▸ GIVEN TASK:
Reproduce the data below line for line, leaving every character unchanged.

▸ RECORDS PROVIDED:
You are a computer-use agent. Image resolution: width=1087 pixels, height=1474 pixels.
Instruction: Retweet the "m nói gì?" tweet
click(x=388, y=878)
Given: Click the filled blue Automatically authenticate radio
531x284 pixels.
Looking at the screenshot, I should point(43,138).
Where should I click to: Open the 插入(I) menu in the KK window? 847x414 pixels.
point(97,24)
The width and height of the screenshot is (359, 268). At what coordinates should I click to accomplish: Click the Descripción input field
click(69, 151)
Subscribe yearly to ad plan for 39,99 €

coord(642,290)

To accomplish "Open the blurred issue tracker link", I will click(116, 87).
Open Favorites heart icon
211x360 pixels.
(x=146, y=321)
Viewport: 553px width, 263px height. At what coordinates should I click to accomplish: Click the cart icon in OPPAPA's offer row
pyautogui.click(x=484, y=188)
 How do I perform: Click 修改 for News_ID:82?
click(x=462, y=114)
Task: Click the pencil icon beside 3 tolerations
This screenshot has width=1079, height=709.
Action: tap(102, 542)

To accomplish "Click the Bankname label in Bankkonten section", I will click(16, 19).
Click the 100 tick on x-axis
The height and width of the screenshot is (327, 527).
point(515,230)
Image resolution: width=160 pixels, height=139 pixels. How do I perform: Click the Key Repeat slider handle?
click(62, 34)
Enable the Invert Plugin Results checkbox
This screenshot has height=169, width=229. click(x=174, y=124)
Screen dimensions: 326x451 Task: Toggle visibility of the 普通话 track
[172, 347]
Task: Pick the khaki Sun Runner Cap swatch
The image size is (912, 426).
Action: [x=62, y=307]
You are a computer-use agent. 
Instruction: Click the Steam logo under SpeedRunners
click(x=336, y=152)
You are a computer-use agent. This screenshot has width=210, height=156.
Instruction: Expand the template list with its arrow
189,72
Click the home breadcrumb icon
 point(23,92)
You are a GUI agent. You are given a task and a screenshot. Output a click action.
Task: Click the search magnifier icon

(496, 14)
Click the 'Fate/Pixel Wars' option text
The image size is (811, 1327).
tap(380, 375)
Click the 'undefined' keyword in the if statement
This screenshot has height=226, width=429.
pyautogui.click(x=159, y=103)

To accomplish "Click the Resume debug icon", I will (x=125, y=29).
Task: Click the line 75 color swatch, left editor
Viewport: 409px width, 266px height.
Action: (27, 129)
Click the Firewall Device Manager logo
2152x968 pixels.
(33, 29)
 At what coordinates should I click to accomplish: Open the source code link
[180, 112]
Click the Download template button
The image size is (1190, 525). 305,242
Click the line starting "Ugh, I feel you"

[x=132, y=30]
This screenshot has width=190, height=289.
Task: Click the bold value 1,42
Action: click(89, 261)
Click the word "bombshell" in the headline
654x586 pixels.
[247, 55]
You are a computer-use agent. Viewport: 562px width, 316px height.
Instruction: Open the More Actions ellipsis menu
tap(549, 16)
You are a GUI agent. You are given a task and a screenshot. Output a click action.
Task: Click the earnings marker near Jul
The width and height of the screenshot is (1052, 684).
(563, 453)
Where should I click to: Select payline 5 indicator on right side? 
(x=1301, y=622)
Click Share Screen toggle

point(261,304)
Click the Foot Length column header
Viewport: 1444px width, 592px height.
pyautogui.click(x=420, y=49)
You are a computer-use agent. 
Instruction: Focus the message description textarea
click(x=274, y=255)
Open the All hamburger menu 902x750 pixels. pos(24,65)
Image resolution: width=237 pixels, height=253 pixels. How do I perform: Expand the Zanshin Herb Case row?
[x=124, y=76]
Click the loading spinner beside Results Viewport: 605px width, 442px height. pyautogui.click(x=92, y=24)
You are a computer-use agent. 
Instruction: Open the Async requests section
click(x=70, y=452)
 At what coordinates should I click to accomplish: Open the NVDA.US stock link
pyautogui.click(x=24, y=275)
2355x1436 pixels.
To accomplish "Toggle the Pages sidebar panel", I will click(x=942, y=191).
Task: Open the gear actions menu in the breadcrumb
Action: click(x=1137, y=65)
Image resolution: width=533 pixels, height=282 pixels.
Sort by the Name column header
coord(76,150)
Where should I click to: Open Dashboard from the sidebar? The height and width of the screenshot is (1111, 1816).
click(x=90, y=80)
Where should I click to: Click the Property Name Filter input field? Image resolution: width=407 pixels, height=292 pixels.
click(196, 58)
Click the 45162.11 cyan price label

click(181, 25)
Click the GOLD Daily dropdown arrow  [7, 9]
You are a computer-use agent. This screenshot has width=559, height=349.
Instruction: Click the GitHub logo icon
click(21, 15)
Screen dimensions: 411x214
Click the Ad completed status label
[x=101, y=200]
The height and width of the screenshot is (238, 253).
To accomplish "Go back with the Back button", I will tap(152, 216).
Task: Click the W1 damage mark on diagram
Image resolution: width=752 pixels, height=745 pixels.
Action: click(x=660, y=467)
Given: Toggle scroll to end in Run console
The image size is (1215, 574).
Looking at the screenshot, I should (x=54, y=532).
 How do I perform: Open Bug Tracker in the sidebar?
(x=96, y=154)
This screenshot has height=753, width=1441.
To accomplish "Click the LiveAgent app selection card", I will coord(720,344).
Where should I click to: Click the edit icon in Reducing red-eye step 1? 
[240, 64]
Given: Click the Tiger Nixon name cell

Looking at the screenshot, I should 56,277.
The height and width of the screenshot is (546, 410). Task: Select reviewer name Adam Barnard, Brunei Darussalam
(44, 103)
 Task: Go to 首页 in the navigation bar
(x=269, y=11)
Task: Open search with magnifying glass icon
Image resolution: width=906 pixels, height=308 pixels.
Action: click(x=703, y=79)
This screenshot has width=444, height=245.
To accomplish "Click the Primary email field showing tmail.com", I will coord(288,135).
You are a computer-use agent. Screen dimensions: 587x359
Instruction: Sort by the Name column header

▸ COMPLETE OUTPUT:
You are a computer-use agent. Image resolution: width=1087 pixels, height=1474 pixels.
Instruction: Retweet the "m nói gì?" tweet
click(x=388, y=878)
Given: Click the filled blue Automatically authenticate radio
531x284 pixels.
Looking at the screenshot, I should point(43,138).
Where should I click to: Open the 插入(I) menu in the KK window? 847x414 pixels.
point(97,24)
The width and height of the screenshot is (359, 268). At what coordinates should I click to accomplish: Click the Descripción input field
click(69, 151)
Subscribe yearly to ad plan for 39,99 €

coord(642,290)

To accomplish "Open the blurred issue tracker link", I will click(116, 87).
Open Favorites heart icon
211x360 pixels.
(x=146, y=321)
Viewport: 553px width, 263px height. At what coordinates should I click to accomplish: Click the cart icon in OPPAPA's offer row
pyautogui.click(x=484, y=188)
 How do I perform: Click 修改 for News_ID:82?
click(x=462, y=114)
Task: Click the pencil icon beside 3 tolerations
This screenshot has width=1079, height=709.
Action: tap(102, 542)

To accomplish "Click the Bankname label in Bankkonten section", I will click(16, 19).
Click the 100 tick on x-axis
The height and width of the screenshot is (327, 527).
point(515,230)
Image resolution: width=160 pixels, height=139 pixels. How do I perform: Click the Key Repeat slider handle?
click(62, 34)
Enable the Invert Plugin Results checkbox
This screenshot has height=169, width=229. click(x=174, y=124)
Screen dimensions: 326x451 Task: Toggle visibility of the 普通话 track
[172, 347]
Task: Pick the khaki Sun Runner Cap swatch
The image size is (912, 426).
Action: [x=62, y=307]
You are a computer-use agent. 
Instruction: Click the Steam logo under SpeedRunners
click(x=336, y=152)
You are a computer-use agent. This screenshot has width=210, height=156.
Instruction: Expand the template list with its arrow
189,72
Click the home breadcrumb icon
 point(23,92)
You are a GUI agent. You are given a task and a screenshot. Output a click action.
Task: Click the search magnifier icon

(496, 14)
Click the 'Fate/Pixel Wars' option text
The image size is (811, 1327).
tap(380, 375)
Click the 'undefined' keyword in the if statement
This screenshot has height=226, width=429.
pyautogui.click(x=159, y=103)

To accomplish "Click the Resume debug icon", I will (x=125, y=29).
Task: Click the line 75 color swatch, left editor
Viewport: 409px width, 266px height.
Action: (27, 129)
Click the Firewall Device Manager logo
2152x968 pixels.
(33, 29)
 At what coordinates should I click to accomplish: Open the source code link
[180, 112]
Click the Download template button
The image size is (1190, 525). 305,242
Click the line starting "Ugh, I feel you"

[x=132, y=30]
This screenshot has width=190, height=289.
Task: Click the bold value 1,42
Action: click(89, 261)
Click the word "bombshell" in the headline
654x586 pixels.
[247, 55]
You are a computer-use agent. Viewport: 562px width, 316px height.
Instruction: Open the More Actions ellipsis menu
tap(549, 16)
You are a GUI agent. You are given a task and a screenshot. Output a click action.
Task: Click the earnings marker near Jul
The width and height of the screenshot is (1052, 684).
(563, 453)
Where should I click to: Select payline 5 indicator on right side? 
(x=1301, y=622)
Click Share Screen toggle

point(261,304)
Click the Foot Length column header
Viewport: 1444px width, 592px height.
pyautogui.click(x=420, y=49)
You are a computer-use agent. 
Instruction: Focus the message description textarea
click(x=274, y=255)
Open the All hamburger menu 902x750 pixels. pos(24,65)
Image resolution: width=237 pixels, height=253 pixels. How do I perform: Expand the Zanshin Herb Case row?
[x=124, y=76]
Click the loading spinner beside Results Viewport: 605px width, 442px height. pyautogui.click(x=92, y=24)
You are a computer-use agent. 
Instruction: Open the Async requests section
click(x=70, y=452)
 At what coordinates should I click to accomplish: Open the NVDA.US stock link
pyautogui.click(x=24, y=275)
2355x1436 pixels.
To accomplish "Toggle the Pages sidebar panel", I will click(x=942, y=191).
Task: Open the gear actions menu in the breadcrumb
Action: click(x=1137, y=65)
Image resolution: width=533 pixels, height=282 pixels.
Sort by the Name column header
coord(76,150)
Where should I click to: Open Dashboard from the sidebar? The height and width of the screenshot is (1111, 1816).
click(x=90, y=80)
Where should I click to: Click the Property Name Filter input field? Image resolution: width=407 pixels, height=292 pixels.
click(196, 58)
Click the 45162.11 cyan price label

click(181, 25)
Click the GOLD Daily dropdown arrow  [7, 9]
You are a computer-use agent. This screenshot has width=559, height=349.
Instruction: Click the GitHub logo icon
click(21, 15)
Screen dimensions: 411x214
Click the Ad completed status label
[x=101, y=200]
The height and width of the screenshot is (238, 253).
To accomplish "Go back with the Back button", I will tap(152, 216).
Task: Click the W1 damage mark on diagram
Image resolution: width=752 pixels, height=745 pixels.
Action: click(x=660, y=467)
Given: Toggle scroll to end in Run console
The image size is (1215, 574).
Looking at the screenshot, I should (x=54, y=532).
 How do I perform: Open Bug Tracker in the sidebar?
(x=96, y=154)
This screenshot has height=753, width=1441.
To accomplish "Click the LiveAgent app selection card", I will coord(720,344).
Where should I click to: Click the edit icon in Reducing red-eye step 1? 
[240, 64]
Given: Click the Tiger Nixon name cell

Looking at the screenshot, I should 56,277.
The height and width of the screenshot is (546, 410). Task: Select reviewer name Adam Barnard, Brunei Darussalam
(44, 103)
 Task: Go to 首页 in the navigation bar
(x=269, y=11)
Task: Open search with magnifying glass icon
Image resolution: width=906 pixels, height=308 pixels.
Action: click(x=703, y=79)
This screenshot has width=444, height=245.
To accomplish "Click the Primary email field showing tmail.com", I will coord(288,135).
You are a computer-use agent. Screen dimensions: 587x359
Instruction: Sort by the Name column header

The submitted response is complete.